Exercise:
The exercise calls for a faithful copy of all the data.

=====

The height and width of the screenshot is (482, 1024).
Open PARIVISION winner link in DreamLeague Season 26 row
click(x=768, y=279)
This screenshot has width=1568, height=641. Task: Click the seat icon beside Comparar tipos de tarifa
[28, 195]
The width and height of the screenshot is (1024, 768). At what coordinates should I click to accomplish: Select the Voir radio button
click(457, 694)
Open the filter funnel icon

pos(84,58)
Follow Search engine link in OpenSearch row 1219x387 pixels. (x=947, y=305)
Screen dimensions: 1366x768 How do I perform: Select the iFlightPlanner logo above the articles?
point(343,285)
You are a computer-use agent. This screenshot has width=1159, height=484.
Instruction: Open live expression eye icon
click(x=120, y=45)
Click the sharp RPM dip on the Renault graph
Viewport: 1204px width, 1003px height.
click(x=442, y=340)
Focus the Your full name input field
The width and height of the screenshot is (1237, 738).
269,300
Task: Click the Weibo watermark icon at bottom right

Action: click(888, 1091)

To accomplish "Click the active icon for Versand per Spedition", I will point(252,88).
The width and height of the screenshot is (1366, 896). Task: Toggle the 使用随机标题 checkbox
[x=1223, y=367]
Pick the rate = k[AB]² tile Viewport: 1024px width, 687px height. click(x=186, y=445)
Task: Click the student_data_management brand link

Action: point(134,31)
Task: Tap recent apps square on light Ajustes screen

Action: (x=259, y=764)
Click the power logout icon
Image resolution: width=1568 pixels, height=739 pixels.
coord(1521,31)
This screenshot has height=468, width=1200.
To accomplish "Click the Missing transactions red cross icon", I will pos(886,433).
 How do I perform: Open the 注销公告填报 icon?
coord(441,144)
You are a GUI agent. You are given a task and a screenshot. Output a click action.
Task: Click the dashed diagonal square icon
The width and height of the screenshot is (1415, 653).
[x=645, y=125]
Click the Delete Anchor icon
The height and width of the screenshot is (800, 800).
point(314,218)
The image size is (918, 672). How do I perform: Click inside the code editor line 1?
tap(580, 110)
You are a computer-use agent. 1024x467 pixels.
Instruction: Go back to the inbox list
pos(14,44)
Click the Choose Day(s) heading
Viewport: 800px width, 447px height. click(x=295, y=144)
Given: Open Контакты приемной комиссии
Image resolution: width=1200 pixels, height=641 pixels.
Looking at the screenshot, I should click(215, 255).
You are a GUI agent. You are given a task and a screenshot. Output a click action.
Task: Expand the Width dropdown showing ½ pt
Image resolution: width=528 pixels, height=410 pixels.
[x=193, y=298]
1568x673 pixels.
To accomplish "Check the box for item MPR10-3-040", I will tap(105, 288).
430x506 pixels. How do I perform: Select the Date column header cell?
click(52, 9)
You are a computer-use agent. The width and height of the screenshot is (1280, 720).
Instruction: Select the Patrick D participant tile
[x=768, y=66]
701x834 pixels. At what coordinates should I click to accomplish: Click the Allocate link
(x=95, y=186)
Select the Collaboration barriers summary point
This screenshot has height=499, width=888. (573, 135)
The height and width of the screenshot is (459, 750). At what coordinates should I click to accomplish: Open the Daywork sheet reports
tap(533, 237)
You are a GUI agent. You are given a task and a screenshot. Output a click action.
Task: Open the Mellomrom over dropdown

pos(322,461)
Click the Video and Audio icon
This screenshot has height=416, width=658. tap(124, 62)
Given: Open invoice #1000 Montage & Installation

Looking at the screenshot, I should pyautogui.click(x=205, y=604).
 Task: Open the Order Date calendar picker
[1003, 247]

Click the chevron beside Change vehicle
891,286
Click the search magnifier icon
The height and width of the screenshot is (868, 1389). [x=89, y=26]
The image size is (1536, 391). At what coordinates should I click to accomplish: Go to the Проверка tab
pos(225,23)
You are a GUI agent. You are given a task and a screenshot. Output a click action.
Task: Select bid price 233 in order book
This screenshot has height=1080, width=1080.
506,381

=====

Answer to this problem:
The height and width of the screenshot is (482, 1024).
Open PARIVISION winner link in DreamLeague Season 26 row
click(x=768, y=279)
This screenshot has width=1568, height=641. Task: Click the seat icon beside Comparar tipos de tarifa
[28, 195]
The width and height of the screenshot is (1024, 768). At what coordinates should I click to accomplish: Select the Voir radio button
click(457, 694)
Open the filter funnel icon

pos(84,58)
Follow Search engine link in OpenSearch row 1219x387 pixels. (x=947, y=305)
Screen dimensions: 1366x768 How do I perform: Select the iFlightPlanner logo above the articles?
point(343,285)
You are a computer-use agent. This screenshot has width=1159, height=484.
Instruction: Open live expression eye icon
click(x=120, y=45)
Click the sharp RPM dip on the Renault graph
Viewport: 1204px width, 1003px height.
click(x=442, y=340)
Focus the Your full name input field
The width and height of the screenshot is (1237, 738).
269,300
Task: Click the Weibo watermark icon at bottom right

Action: click(888, 1091)

To accomplish "Click the active icon for Versand per Spedition", I will point(252,88).
The width and height of the screenshot is (1366, 896). Task: Toggle the 使用随机标题 checkbox
[x=1223, y=367]
Pick the rate = k[AB]² tile Viewport: 1024px width, 687px height. click(x=186, y=445)
Task: Click the student_data_management brand link

Action: point(134,31)
Task: Tap recent apps square on light Ajustes screen

Action: (x=259, y=764)
Click the power logout icon
Image resolution: width=1568 pixels, height=739 pixels.
coord(1521,31)
This screenshot has height=468, width=1200.
To accomplish "Click the Missing transactions red cross icon", I will pos(886,433).
 How do I perform: Open the 注销公告填报 icon?
coord(441,144)
You are a GUI agent. You are given a task and a screenshot. Output a click action.
Task: Click the dashed diagonal square icon
The width and height of the screenshot is (1415, 653).
[x=645, y=125]
Click the Delete Anchor icon
The height and width of the screenshot is (800, 800).
point(314,218)
The image size is (918, 672). How do I perform: Click inside the code editor line 1?
tap(580, 110)
You are a computer-use agent. 1024x467 pixels.
Instruction: Go back to the inbox list
pos(14,44)
Click the Choose Day(s) heading
Viewport: 800px width, 447px height. click(x=295, y=144)
Given: Open Контакты приемной комиссии
Image resolution: width=1200 pixels, height=641 pixels.
Looking at the screenshot, I should click(215, 255).
You are a GUI agent. You are given a task and a screenshot. Output a click action.
Task: Expand the Width dropdown showing ½ pt
Image resolution: width=528 pixels, height=410 pixels.
[x=193, y=298]
1568x673 pixels.
To accomplish "Check the box for item MPR10-3-040", I will tap(105, 288).
430x506 pixels. How do I perform: Select the Date column header cell?
click(52, 9)
You are a computer-use agent. The width and height of the screenshot is (1280, 720).
Instruction: Select the Patrick D participant tile
[x=768, y=66]
701x834 pixels. At what coordinates should I click to accomplish: Click the Allocate link
(x=95, y=186)
Select the Collaboration barriers summary point
This screenshot has height=499, width=888. (573, 135)
The height and width of the screenshot is (459, 750). At what coordinates should I click to accomplish: Open the Daywork sheet reports
tap(533, 237)
You are a GUI agent. You are given a task and a screenshot. Output a click action.
Task: Open the Mellomrom over dropdown

pos(322,461)
Click the Video and Audio icon
This screenshot has height=416, width=658. tap(124, 62)
Given: Open invoice #1000 Montage & Installation

Looking at the screenshot, I should pyautogui.click(x=205, y=604).
 Task: Open the Order Date calendar picker
[1003, 247]

Click the chevron beside Change vehicle
891,286
Click the search magnifier icon
The height and width of the screenshot is (868, 1389). [x=89, y=26]
The image size is (1536, 391). At what coordinates should I click to accomplish: Go to the Проверка tab
pos(225,23)
You are a GUI agent. You are given a task and a screenshot. Output a click action.
Task: Select bid price 233 in order book
This screenshot has height=1080, width=1080.
506,381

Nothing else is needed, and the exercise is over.